Defence criticises police search​

Mr Mandy is now picking through the police search at Patterson's Leongatha home on August 5, 2023.
The jury heard homicide squad detectives led the search.
Detective Leading Senior Constable Stephen Eppingstall (pictured right) previously told the jury his role was supervising Patterson while the search was conducted.
Mr Mandy suggested police failed to seize all electronic devices during the August 5 search.
One item, Mr Mandy suggested, was a mobile phone on the windowsill of Patterson's home which he claimed was Phone A.
Mr Mandy also claimed police missed two laptop computers and a USB in the pantry.
He showed the jury a photo he said appeared to contain a phone, which was not seized by police.
Mr Mandy also said police made a mistake in not disconnecting Phone B from the network after seizing it.

BBM. IMO blaming the police? Really? For not getting enough damning evidence off someone's phone?
 
  • #616
RSBM
Oh please. So now the son's memory and testimony is being sacrificed on the altar of his admitted liar of a mother. MOO
Just the lowest of lows. Disgraceful.
 
  • #617
Mr Mandy also said police made a mistake in not disconnecting Phone B from the network after seizing it.

Patterson admitted to 'stupidly' performing a number of remote resets on it herself.

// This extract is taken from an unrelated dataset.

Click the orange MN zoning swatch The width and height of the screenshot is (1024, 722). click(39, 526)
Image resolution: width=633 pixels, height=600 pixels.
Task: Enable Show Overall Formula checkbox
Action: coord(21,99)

So what's Mandy's inference there? That police allowed defence-supporting evidence to be deleted from it?

What a crock!
 
  • #618
He says his client got into the witness box and told the jury she had panicked.

"Doesn't excuse what she did, not making an excuse about it," he says.

[But you] can't jump from there to what the crown wants you to conclude from those items of evidence.
RSBM
So, a known and self-confessed liar said, under oath, that her suspicious actions (eg dumping the dehydrator, resetting her phone) were because she panicked. Sorry, but that doesn't convince me. However, I will certainly try to remember that tip for the next time I murder someone, and get caught disposing of the murder weapon, etc.
 
  • #619
Then she backtracked and said she didnt have a tape measure, so how could she have possibly known how much of the BW she ate 😄 :rolleyes:
Ms Smartypants.
 
  • #620

Accused was 'freaking out' after lunch, but is innocent of murder, jury told​

Mr Mandy also told the jury it should not accept the prosecution's claim that the accused's decision to dump a dehydrator containing death cap residue and lie to police about it was the incriminating conduct of a murderer.

He said instead, a conversation in which Ms Patterson alleged her husband suggested she had used her dehydrator to poison his parents formed a "turning point" after which she began "panicking".

"She was freaking out. People were blaming her, understandably, because whichever way you look at it, it was her fault," Mr Mandy said.

He said this extended to Ms Patterson's "stupid" decision to carry out multiple factory resets of a phone she gave to police.

"[It's] entirely consistent with someone who panicked for no good reason at all, because there was nothing to be achieved by factory resetting [the phone]," Mr Mandy said.

He said Ms Patterson's evidence on the innocent reasons for changing between two phones should be accepted over a "convoluted" theory put forward by prosecutors.

"They want you to use the absence of evidence to fill the gaps," he said.